Today is the first day of NaNoWriMo—how many words have you written? For those unfamiliar with National Novel Writing Month, the DCist provides a nice background article along with some motivating tips from area writers. Basically, the idea is to write the first draft of a novel (or 50,000 words) during the month of November (guess Thanksgiving’s not at your house when you sign on for this!). To be official, you register at the NaNoWriMo web site—which offers two important factors I feel are necessary to many writing and artistic undertakings, guilt and pressure. Now everyone knows you’ve committed to completing that draft…but on the plus side, now you have a community of support that can help you reach your goal. You get support, motivating tips, a chance to meet others who are suffering the same wicked writing pace you are. (FYI—50,00 words = 1,667 words per day if you write every single day of November, or about 5-6 pages depending on your font.)
I’ve never participated in NaNoWriMo myself, but I like the underlying principle, which is simply to KEEP WRITING. Under this plan, there is no time to revise, no time to worry that your sentences aren’t perfect (they aren’t; they never are and never will be). The goal is to produce the draft—and then, once you know your story, that’s when you get to go back and revise. To me, that’s the most fun part of the writing process: shaping the story, getting it, well, not perfect, but as perfect as you can.
I’m always advocating to students that they write forward in their novels. After a workshop critiques a chapter, yes, it’s tempting to go home and fix everything and incorporate the new ideas you have. But I really wish these students wouldn’t do that…. First of all, you don’t know what your story is—how do you know that somewhere down the line you might turn Ann into Andy and change that scene you’ve so beautifully crafted from an airport to the bar? Or, maybe you’ll cut that chapter altogether? It doesn’t make sense to work and work and work on one chapter when you have a story of 20 chapters ahead of you. Get it all out on paper and then go back and worry about that first chapter. You’ll have a much clearer idea of how to fix it then.

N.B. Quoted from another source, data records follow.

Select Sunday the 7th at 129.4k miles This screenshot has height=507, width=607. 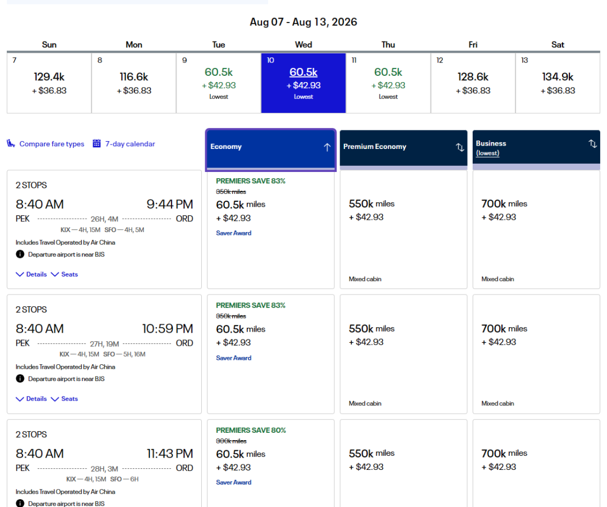click(x=49, y=83)
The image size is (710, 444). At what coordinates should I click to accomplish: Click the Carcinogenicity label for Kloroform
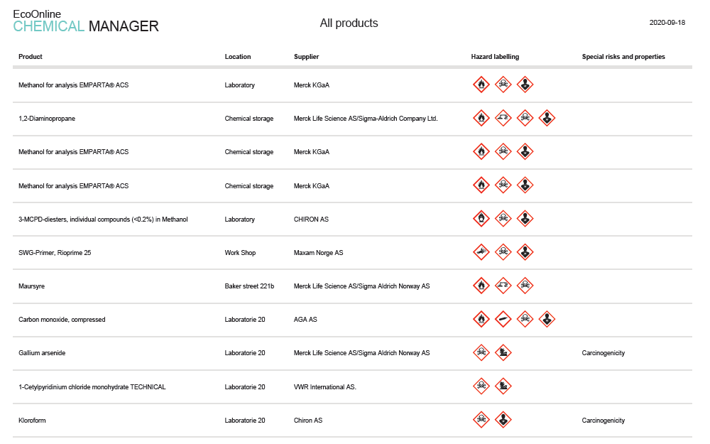click(x=603, y=421)
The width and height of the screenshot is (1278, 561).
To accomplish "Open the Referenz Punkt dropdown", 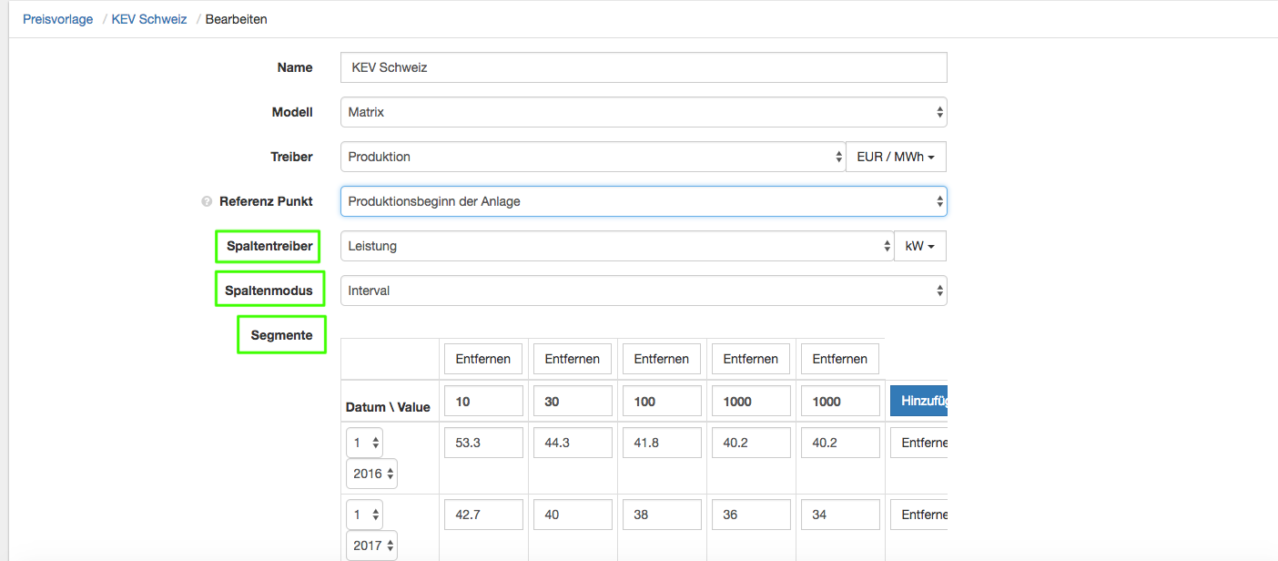I will [x=643, y=201].
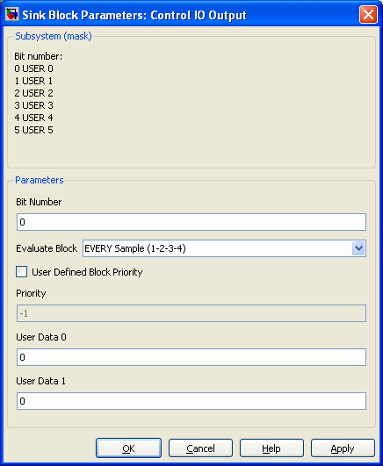Click the 'User Defined Block Priority' label text
The width and height of the screenshot is (383, 466).
pos(87,272)

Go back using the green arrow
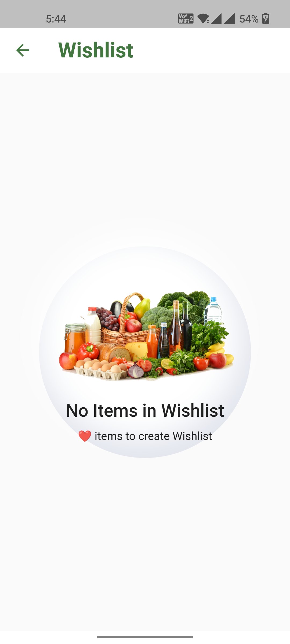pyautogui.click(x=23, y=50)
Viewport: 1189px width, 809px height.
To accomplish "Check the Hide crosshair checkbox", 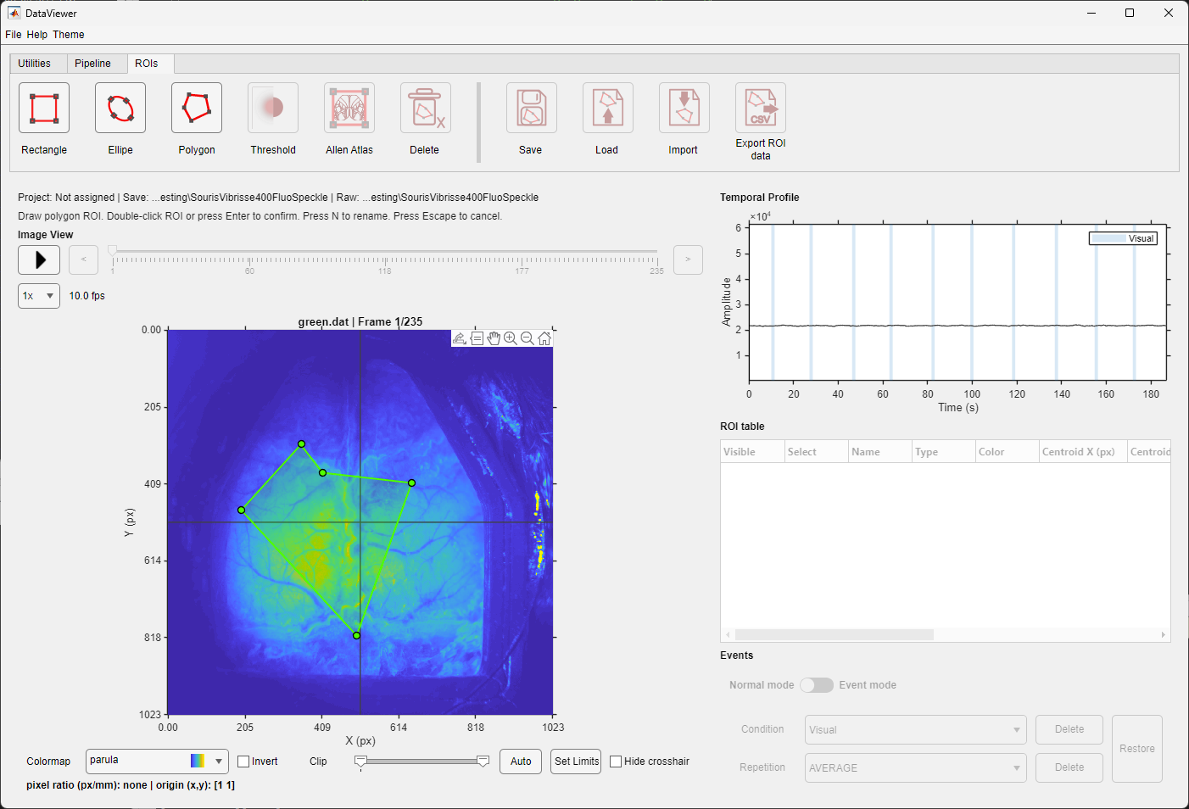I will (x=616, y=762).
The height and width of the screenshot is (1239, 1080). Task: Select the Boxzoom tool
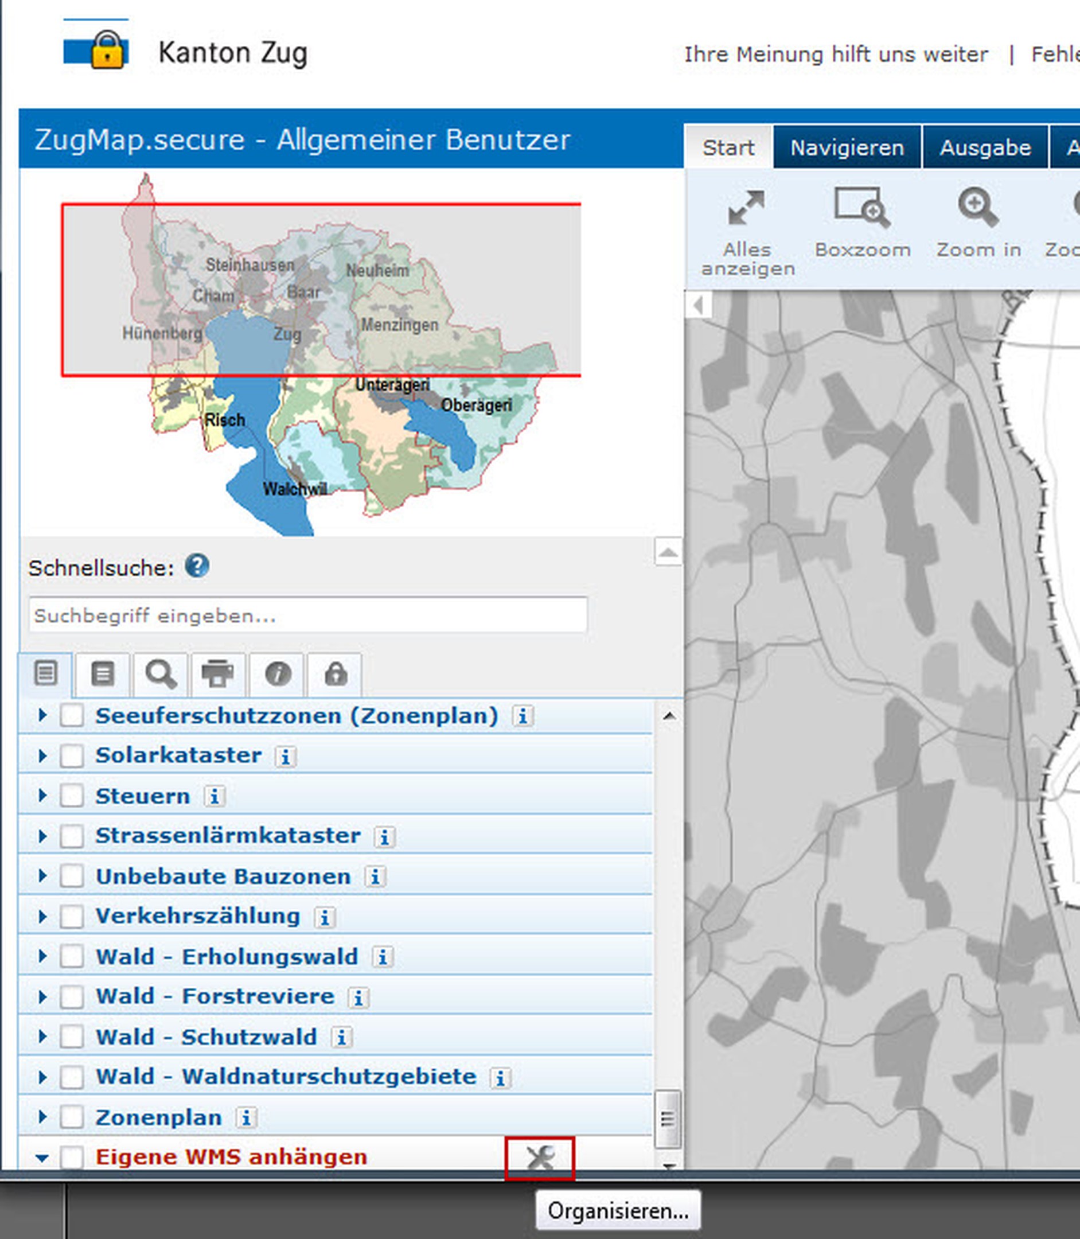click(861, 208)
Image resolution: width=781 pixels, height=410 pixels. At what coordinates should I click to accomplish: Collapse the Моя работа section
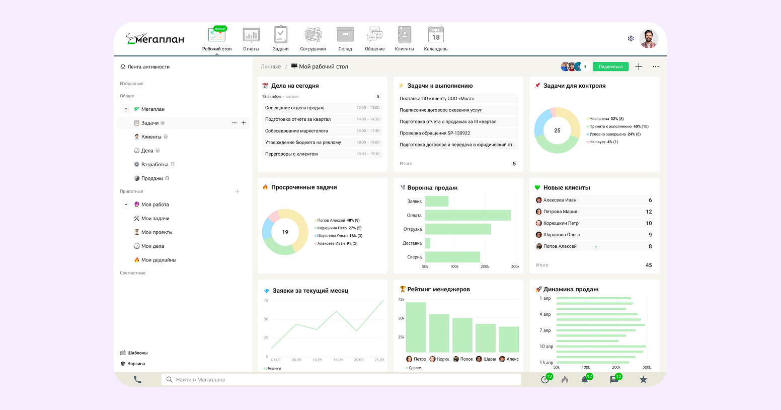(125, 204)
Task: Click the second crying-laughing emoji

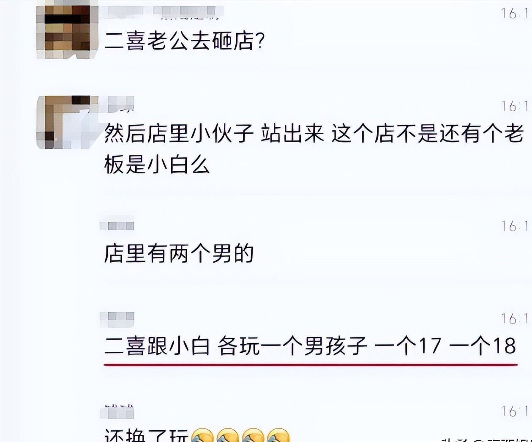Action: pos(228,435)
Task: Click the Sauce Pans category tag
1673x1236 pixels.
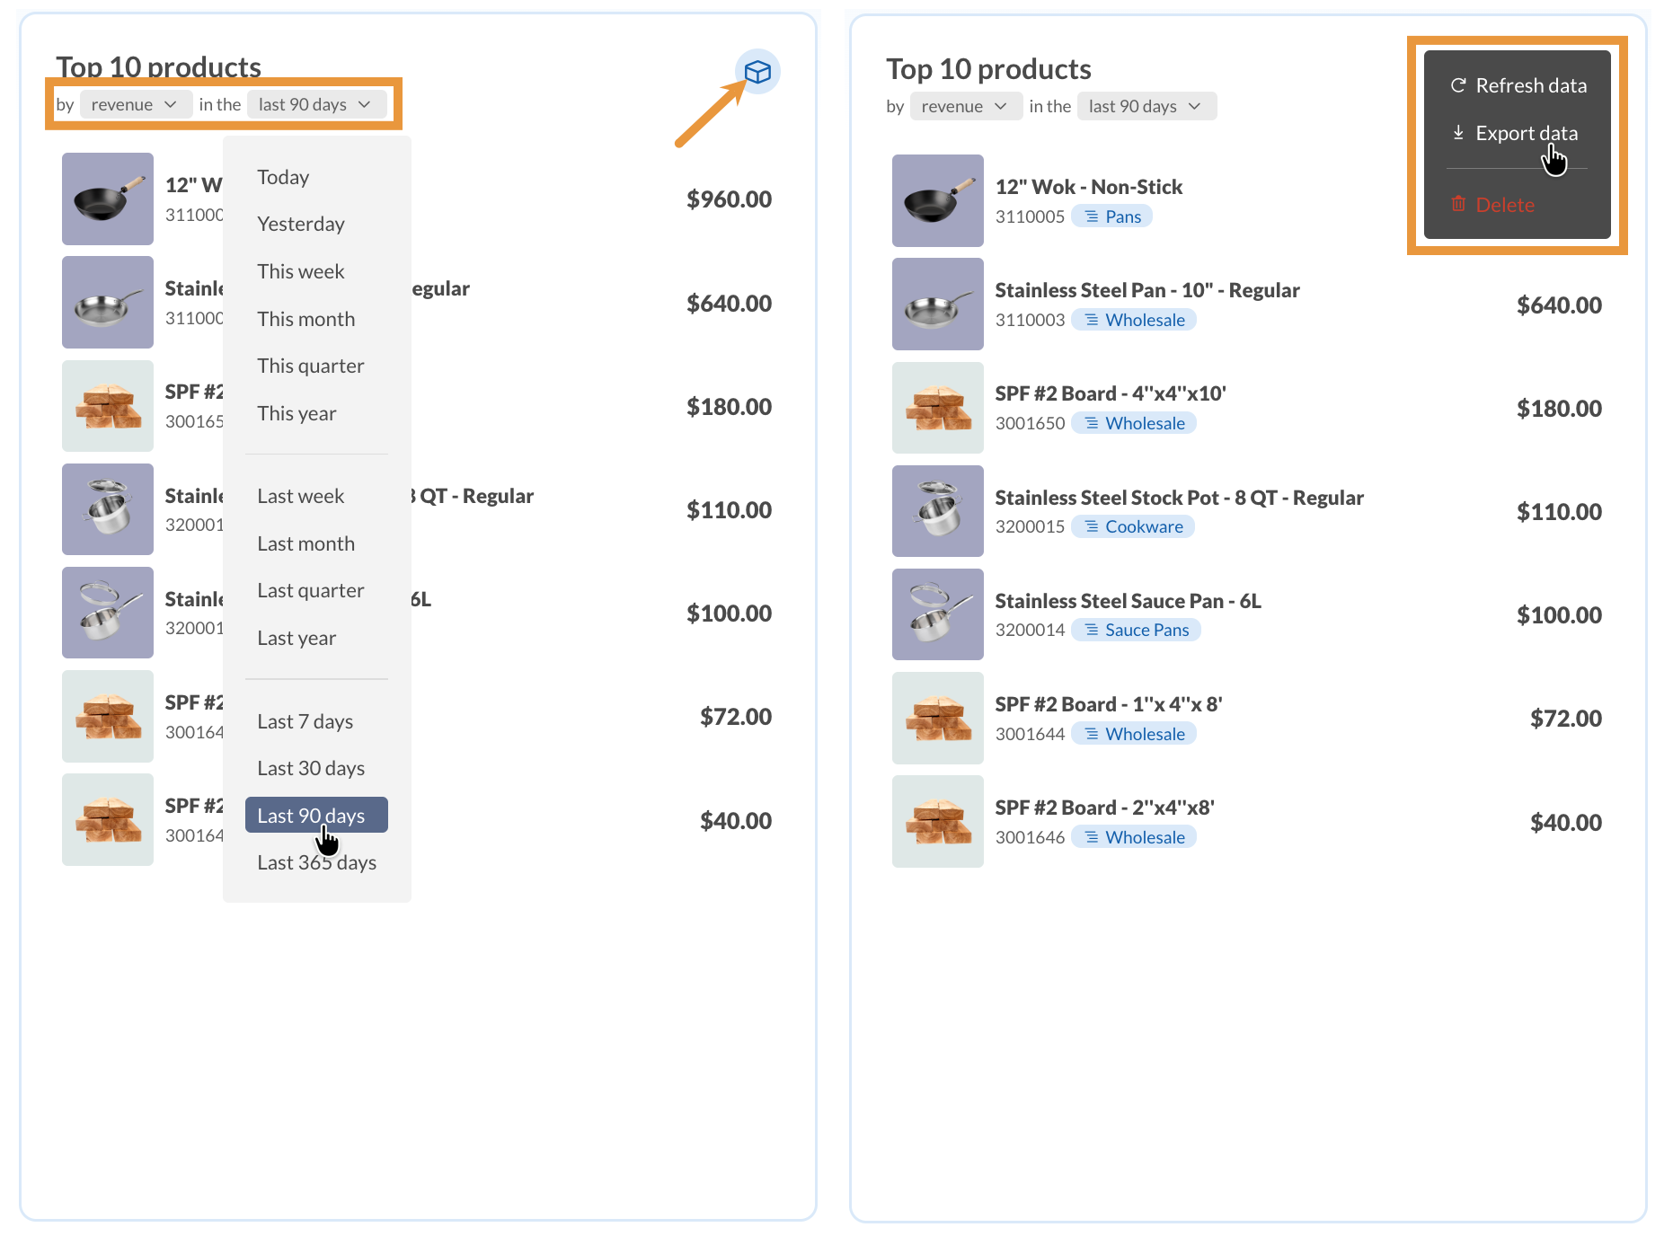Action: (1136, 630)

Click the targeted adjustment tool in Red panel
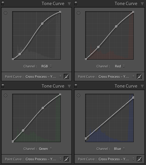pyautogui.click(x=78, y=13)
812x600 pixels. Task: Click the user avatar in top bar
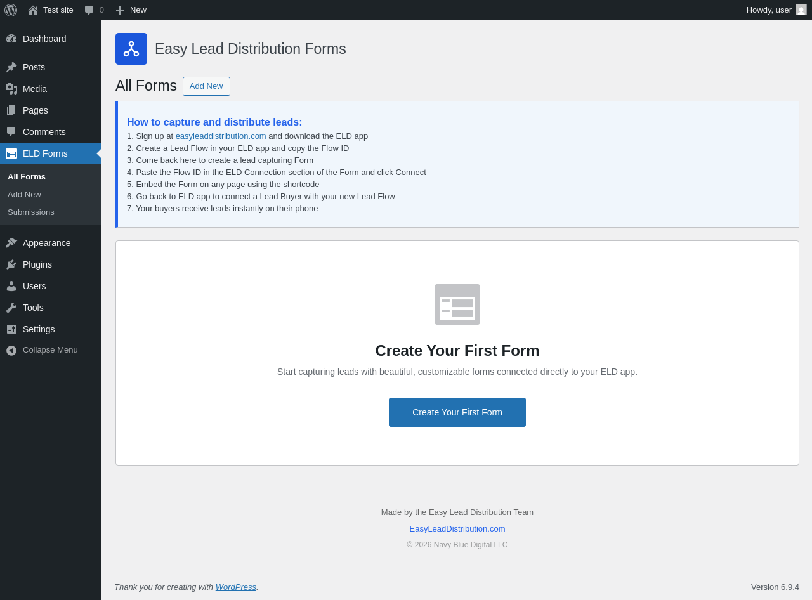click(801, 10)
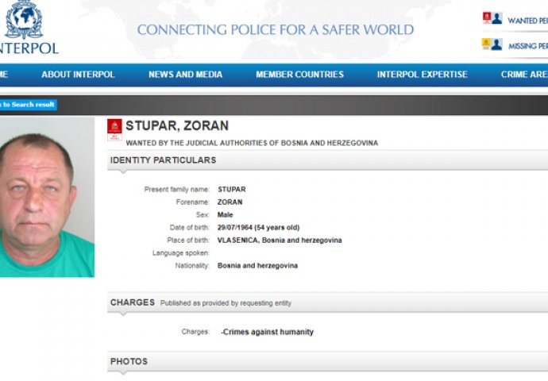Open the Wanted Persons link
548x381 pixels.
pyautogui.click(x=527, y=20)
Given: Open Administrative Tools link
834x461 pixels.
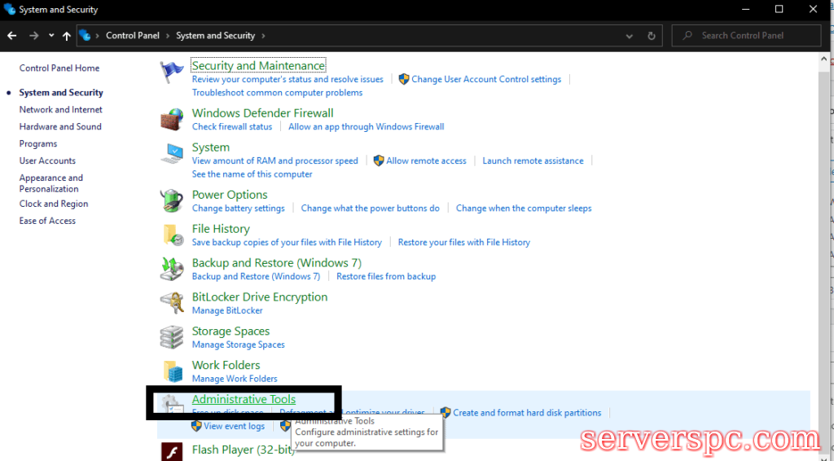Looking at the screenshot, I should [x=244, y=399].
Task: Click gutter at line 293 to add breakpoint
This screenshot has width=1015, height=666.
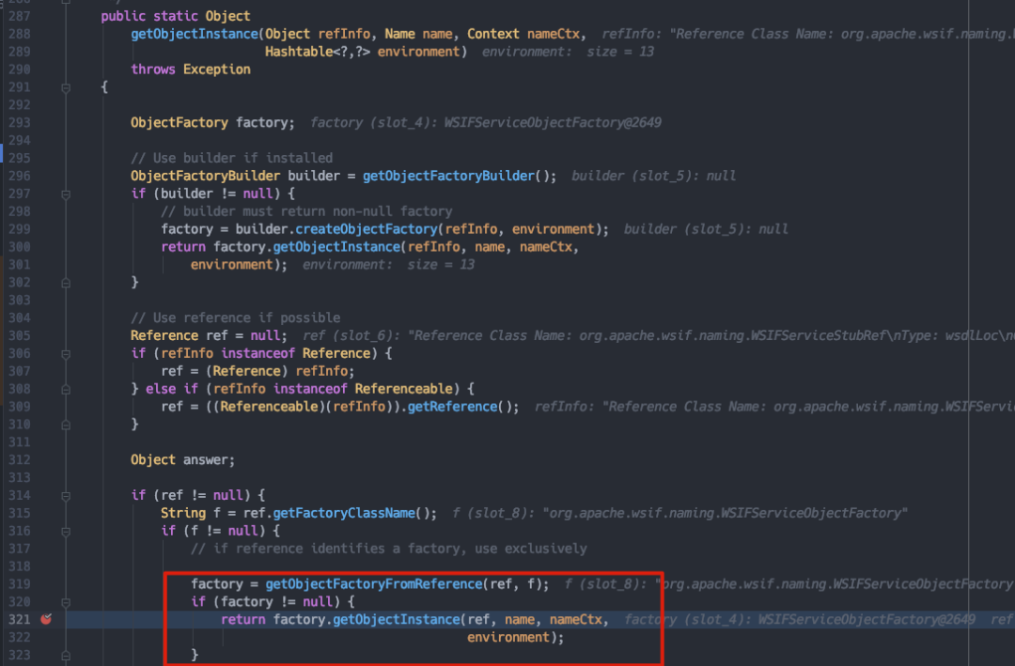Action: pyautogui.click(x=45, y=121)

It doesn’t mean you shouldn’t listen to those critiques. My writing group has been reading my novel-in-progress, and as we go along, I reflect on their comments and make adjustments as I write forward. It can be a bit confusing—“Remember how the mother was an alcoholic in Chapter 2? Now she isn’t.”—but it’s the best way for me to get my book out. By the end of the book, I’ll know for sure that she isn’t alcoholic—and I’ll also know a thousand more things about her that I didn’t know in Chapter 2, that I can now return to and revise, letting my new knowledge inform and shape the work.
The first draft is the “let it loose” stage—and you have to accept that you, the writer, don’t even know what “it” is or will be. But you will by the end, whether your last day of writing is November 30, or however long it takes. Write forward—trust that your pages will accumulate into your story. Once the story’s there, you can revise and shape and, okay, make it perfect!
(Hey—if anyone is participating in NaNoWriMo, let me know. I’d love to hear a dispatch from someone down in the trenches…you know, in your spare writing time, after you’ve put in your 1667 words!)